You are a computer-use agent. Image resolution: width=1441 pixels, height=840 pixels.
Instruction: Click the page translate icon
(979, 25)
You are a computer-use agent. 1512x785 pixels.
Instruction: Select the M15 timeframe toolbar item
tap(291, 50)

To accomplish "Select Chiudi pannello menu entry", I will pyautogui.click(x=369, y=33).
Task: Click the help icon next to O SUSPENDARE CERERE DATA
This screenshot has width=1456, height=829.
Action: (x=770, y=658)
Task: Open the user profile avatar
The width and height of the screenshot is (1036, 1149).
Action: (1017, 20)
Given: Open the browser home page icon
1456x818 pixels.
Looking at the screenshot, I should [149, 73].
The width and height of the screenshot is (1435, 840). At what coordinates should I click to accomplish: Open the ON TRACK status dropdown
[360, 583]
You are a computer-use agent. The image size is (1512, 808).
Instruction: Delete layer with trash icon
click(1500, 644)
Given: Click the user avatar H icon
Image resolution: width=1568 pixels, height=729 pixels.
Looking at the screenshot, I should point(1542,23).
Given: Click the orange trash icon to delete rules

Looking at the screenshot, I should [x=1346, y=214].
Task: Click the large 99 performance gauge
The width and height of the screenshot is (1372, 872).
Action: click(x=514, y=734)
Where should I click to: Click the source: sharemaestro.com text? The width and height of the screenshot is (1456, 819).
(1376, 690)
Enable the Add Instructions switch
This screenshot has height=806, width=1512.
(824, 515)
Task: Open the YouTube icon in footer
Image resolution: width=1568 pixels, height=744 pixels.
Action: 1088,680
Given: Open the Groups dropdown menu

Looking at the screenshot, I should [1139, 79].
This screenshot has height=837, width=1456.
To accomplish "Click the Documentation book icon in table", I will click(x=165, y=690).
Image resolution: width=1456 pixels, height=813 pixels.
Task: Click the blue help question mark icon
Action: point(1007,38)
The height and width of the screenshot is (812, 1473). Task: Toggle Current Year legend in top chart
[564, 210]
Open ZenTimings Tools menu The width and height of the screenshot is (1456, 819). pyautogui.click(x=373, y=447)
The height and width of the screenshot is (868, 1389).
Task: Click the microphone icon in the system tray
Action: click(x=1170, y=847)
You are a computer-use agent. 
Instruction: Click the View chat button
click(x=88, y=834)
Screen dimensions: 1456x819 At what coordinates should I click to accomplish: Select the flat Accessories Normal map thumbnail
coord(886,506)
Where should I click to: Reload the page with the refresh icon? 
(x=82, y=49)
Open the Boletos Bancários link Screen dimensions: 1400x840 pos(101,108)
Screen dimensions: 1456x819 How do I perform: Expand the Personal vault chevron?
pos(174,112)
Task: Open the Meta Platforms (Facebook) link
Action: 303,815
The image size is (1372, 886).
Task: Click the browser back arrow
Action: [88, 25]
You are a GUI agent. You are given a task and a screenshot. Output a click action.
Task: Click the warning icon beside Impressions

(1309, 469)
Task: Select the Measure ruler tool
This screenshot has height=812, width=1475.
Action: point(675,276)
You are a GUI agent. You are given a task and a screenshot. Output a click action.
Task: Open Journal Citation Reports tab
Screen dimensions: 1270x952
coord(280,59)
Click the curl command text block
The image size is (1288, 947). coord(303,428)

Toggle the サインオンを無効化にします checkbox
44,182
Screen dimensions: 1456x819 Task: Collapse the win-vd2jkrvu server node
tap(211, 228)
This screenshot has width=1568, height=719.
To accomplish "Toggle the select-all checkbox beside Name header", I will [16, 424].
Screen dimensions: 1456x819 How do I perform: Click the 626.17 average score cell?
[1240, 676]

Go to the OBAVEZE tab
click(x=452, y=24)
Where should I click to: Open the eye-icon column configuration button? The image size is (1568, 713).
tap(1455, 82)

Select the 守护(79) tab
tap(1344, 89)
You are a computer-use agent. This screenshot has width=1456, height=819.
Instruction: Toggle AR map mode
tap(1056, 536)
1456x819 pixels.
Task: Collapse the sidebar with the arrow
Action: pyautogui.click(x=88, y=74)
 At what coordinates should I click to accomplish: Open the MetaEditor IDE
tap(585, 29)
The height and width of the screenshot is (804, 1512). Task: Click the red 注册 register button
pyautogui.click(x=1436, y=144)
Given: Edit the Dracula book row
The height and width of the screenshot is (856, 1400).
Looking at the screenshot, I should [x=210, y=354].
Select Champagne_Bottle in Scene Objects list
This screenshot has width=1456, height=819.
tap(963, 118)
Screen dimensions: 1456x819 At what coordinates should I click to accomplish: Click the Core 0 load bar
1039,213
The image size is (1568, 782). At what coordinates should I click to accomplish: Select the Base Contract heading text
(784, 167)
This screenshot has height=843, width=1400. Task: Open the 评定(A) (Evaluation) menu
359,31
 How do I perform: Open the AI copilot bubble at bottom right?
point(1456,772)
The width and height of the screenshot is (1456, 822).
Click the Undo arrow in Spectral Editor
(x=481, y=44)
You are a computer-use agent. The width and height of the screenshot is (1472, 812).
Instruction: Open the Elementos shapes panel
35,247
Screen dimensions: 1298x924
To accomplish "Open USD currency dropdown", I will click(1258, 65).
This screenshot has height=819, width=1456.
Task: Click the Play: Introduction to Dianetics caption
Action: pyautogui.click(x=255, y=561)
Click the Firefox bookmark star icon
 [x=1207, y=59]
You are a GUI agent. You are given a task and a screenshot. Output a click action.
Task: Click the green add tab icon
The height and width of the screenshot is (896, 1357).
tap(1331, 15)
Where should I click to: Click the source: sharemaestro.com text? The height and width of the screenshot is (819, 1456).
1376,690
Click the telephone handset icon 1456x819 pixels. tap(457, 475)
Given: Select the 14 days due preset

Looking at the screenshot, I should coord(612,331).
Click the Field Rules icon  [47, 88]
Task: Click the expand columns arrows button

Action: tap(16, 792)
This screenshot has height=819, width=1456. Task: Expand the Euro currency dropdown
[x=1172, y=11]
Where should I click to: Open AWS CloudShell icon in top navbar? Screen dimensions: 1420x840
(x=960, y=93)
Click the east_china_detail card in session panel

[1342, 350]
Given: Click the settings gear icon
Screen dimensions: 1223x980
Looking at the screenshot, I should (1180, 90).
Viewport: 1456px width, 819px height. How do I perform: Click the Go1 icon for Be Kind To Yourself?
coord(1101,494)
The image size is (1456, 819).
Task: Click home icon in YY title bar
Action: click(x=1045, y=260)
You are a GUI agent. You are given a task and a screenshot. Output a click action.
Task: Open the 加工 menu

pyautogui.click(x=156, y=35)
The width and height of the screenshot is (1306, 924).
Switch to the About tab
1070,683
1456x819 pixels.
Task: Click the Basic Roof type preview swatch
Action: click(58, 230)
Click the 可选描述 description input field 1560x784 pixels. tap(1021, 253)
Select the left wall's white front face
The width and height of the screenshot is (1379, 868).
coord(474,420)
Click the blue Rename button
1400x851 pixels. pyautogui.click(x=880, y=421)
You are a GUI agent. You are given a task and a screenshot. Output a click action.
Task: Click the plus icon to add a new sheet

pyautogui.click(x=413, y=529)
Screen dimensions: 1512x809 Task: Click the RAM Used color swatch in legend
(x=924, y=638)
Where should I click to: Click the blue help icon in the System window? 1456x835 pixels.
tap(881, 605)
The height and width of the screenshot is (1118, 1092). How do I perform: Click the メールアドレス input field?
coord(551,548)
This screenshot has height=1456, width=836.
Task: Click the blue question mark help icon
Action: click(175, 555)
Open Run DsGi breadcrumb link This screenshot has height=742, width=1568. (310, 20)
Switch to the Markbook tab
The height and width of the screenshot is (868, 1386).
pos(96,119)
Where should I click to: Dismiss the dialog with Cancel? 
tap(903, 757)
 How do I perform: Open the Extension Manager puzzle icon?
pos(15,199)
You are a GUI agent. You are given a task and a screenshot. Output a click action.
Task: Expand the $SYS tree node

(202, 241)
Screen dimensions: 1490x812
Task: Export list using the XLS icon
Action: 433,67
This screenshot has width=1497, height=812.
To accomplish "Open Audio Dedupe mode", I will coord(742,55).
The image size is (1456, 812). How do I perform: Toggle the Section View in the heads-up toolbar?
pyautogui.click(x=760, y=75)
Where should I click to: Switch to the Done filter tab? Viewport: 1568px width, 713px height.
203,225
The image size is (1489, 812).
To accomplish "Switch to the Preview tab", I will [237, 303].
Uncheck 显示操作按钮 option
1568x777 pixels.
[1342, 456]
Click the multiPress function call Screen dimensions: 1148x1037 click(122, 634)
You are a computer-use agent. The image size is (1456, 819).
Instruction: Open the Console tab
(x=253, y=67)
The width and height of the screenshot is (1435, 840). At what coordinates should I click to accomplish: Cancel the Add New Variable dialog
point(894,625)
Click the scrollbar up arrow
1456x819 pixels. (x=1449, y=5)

┄┄┄┄┄┄┄┄┄┄┄┄┄┄┄┄┄┄┄┄

**TASK TO COMPLETE**
Please restate only the opening stretch of the records above: every line from the first through the one containing "Given: Click the user avatar H icon", exactly as written.

**REPLY TO THE EXERCISE**
You are a computer-use agent. Image resolution: width=1441 pixels, height=840 pixels.
Instruction: Click the page translate icon
(979, 25)
You are a computer-use agent. 1512x785 pixels.
Instruction: Select the M15 timeframe toolbar item
tap(291, 50)

To accomplish "Select Chiudi pannello menu entry", I will pyautogui.click(x=369, y=33).
Task: Click the help icon next to O SUSPENDARE CERERE DATA
This screenshot has width=1456, height=829.
Action: (x=770, y=658)
Task: Open the user profile avatar
The width and height of the screenshot is (1036, 1149).
Action: (1017, 20)
Given: Open the browser home page icon
1456x818 pixels.
Looking at the screenshot, I should [149, 73].
The width and height of the screenshot is (1435, 840). At what coordinates should I click to accomplish: Open the ON TRACK status dropdown
[360, 583]
You are a computer-use agent. The image size is (1512, 808).
Instruction: Delete layer with trash icon
click(1500, 644)
Given: Click the user avatar H icon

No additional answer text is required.